Zelensky all’Onu: “Per la pace servono le armi. La Russia non vuole il cessate il fuoco”. E ricorda Kirk
“Il 21esimo secolo è diverso dal passato, se una nazione vuole la pace deve lavorare sulle armi, nessuna legge internazionale decide chi sopravvive”. Il presidente ucraino, Volodymyr Zelensky, ha preso la parola all’80esima Assemblea Generale dell’Onu: “Non ci sono garanzie di sicurezza che non siano le armi e gli amici. È terribile ma senza sarebbe ancora peggio. Gli ucraini sono gente pacifica ma vogliono vivere nel proprio paese indipendente. Ecco perché investiamo in difesa”. E sugli episodi di presunto sconfinamento ad opera di droni russi nei cieli Nato, Zelensky chiosa: “La Russia è sinonimo di interferenza“. Per il presidente ucraino, non si è ancora arrivati “al cessate il fuoco perché il Cremlino lo rifiuta”.
“Non restate in silenzio mentre la Russia continua a trascinare questa guerra – prosegue – . Per favore, esprimetevi e condannatela. Per favore, unitevi a noi nella difesa del nostro Paese, la pace dipende da tutti noi. Dobbiamo fare di tutto per fermare l’aggressore. Se servono armi per farlo, se serve pressione per farlo, facciamolo ora”, ha aggiunto.
Per Zelensky, l’invasione russa dell’Ucraina è stata la scintilla che ha innescato una nuova corsa agli armamenti, avvisando che “le armi si stanno evolvendo più velocemente della nostra capacità di difenderci”. “Solo la Russia merita di essere incolpata per questo”, ha affermato. “Stiamo vivendo la corsa agli armamenti più distruttiva della storia dell’umanità”, ha affermato, aggiungendo che la minaccia non farà che aumentare a causa dell’ascesa dell’intelligenza artificiale e chiedendo regole per governare questa tecnologia. “Tra qualche anno potrebbe essere troppo tardi”, ha ammonito, sostenendo che “è più economico cercare di costringere la Russia a porre fine alla sua invasione piuttosto che sviluppare difese contro i droni marittimi nei porti di tutto il mondo”. “O aspettare che un paese sviluppi un drone in grado di trasportare un’arma nucleare”, ha proseguito.

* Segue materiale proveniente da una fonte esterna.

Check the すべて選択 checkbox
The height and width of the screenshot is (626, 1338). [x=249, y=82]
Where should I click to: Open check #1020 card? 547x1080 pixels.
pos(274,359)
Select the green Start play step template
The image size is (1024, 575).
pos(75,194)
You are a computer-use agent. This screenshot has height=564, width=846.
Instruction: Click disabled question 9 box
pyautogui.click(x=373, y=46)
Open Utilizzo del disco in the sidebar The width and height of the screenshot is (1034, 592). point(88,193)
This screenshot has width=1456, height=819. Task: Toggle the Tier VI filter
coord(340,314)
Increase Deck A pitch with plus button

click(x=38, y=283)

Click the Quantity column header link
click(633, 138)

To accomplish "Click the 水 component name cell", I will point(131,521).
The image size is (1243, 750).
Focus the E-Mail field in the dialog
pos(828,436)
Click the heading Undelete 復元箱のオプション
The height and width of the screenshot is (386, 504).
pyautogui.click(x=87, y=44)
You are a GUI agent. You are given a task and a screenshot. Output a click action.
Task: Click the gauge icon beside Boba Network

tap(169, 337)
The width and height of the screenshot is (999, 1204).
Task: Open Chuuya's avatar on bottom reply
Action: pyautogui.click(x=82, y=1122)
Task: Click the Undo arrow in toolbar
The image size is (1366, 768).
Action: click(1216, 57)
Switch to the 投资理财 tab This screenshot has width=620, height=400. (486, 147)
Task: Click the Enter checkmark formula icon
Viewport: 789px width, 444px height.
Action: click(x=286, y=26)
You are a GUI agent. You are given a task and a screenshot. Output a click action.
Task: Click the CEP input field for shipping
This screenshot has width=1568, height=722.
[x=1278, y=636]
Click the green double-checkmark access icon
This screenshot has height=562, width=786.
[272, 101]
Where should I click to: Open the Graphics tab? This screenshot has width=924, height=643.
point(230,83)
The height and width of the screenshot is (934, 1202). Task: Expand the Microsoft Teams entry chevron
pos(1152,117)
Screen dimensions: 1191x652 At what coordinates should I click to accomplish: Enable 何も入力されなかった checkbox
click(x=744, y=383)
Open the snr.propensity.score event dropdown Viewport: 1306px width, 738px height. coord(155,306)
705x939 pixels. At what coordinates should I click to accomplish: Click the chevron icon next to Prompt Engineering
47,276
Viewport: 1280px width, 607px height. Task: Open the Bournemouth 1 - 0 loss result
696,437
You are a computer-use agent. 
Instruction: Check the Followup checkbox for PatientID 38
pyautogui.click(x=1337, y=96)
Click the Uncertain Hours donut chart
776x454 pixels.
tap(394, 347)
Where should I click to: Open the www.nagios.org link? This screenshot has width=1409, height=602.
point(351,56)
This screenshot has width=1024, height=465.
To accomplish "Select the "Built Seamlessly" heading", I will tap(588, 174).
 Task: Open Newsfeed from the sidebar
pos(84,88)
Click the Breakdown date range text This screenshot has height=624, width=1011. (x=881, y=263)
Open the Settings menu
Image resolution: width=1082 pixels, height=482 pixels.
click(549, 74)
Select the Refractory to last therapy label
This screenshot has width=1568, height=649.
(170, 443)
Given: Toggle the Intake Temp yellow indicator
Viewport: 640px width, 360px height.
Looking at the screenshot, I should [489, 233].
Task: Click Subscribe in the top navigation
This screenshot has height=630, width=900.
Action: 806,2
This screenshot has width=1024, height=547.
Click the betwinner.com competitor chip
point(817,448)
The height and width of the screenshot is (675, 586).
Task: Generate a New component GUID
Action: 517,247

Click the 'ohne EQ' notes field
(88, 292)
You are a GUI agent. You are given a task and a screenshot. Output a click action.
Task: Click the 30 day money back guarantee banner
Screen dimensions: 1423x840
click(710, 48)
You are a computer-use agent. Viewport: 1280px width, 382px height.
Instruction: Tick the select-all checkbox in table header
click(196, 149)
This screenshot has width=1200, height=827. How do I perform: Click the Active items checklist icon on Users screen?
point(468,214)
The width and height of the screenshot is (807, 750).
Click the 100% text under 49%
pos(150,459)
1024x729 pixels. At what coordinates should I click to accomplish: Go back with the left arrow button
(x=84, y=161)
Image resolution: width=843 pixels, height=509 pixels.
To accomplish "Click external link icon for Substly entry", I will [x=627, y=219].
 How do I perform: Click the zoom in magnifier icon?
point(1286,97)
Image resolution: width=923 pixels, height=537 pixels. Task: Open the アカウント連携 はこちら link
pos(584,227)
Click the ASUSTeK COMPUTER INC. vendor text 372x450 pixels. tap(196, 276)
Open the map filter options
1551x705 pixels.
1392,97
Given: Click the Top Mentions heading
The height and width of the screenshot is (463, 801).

Zelensky ha proseguito il suo intervento sottolineando come l’Europa “non può permettersi” di perdere la Moldavia a causa dell’influenza russa: “Deve essere supportata la stabilità della Moldavia, altrimenti il prezzo da pagare sarebbe molto più alto”, ha aggiunto. Nel suo discorso all’Assemblea Generale, infine, Zelensky ha reso ricordato e reso omaggio a Charlie Kirk, l’attivista conservatore degli Stati Uniti ucciso nello Utah.